### SUPPLIED ENTRIES
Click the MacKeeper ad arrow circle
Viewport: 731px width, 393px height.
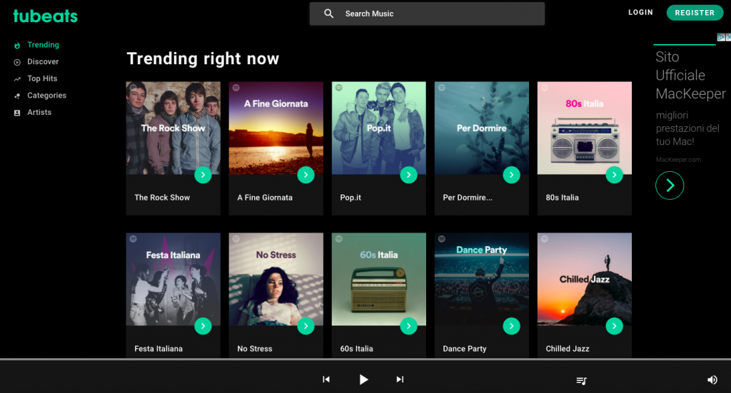[670, 185]
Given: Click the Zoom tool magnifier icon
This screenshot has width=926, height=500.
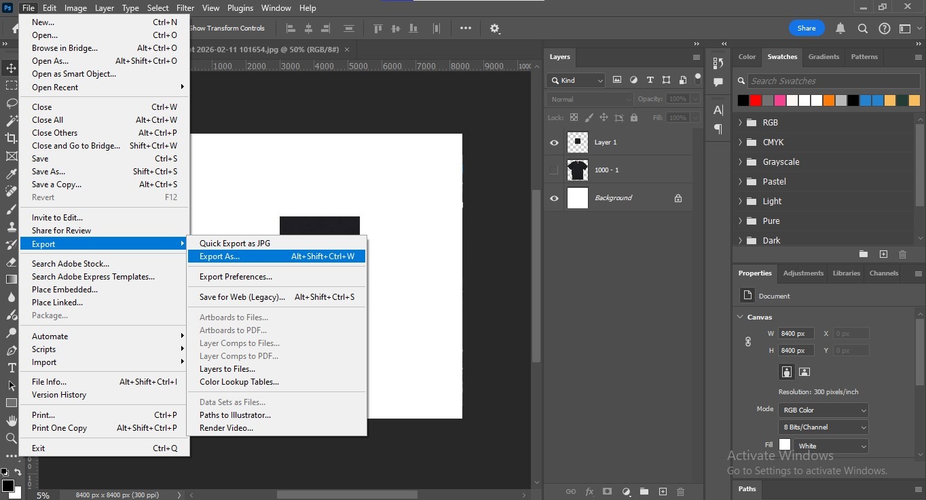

### WHAT THE TASK ASKS
Copy down every line of the entries containing the word "Click".

### SOLUTION FOR THIS PROBLEM
Click the MacKeeper ad arrow circle
Given: Click the Zoom tool magnifier icon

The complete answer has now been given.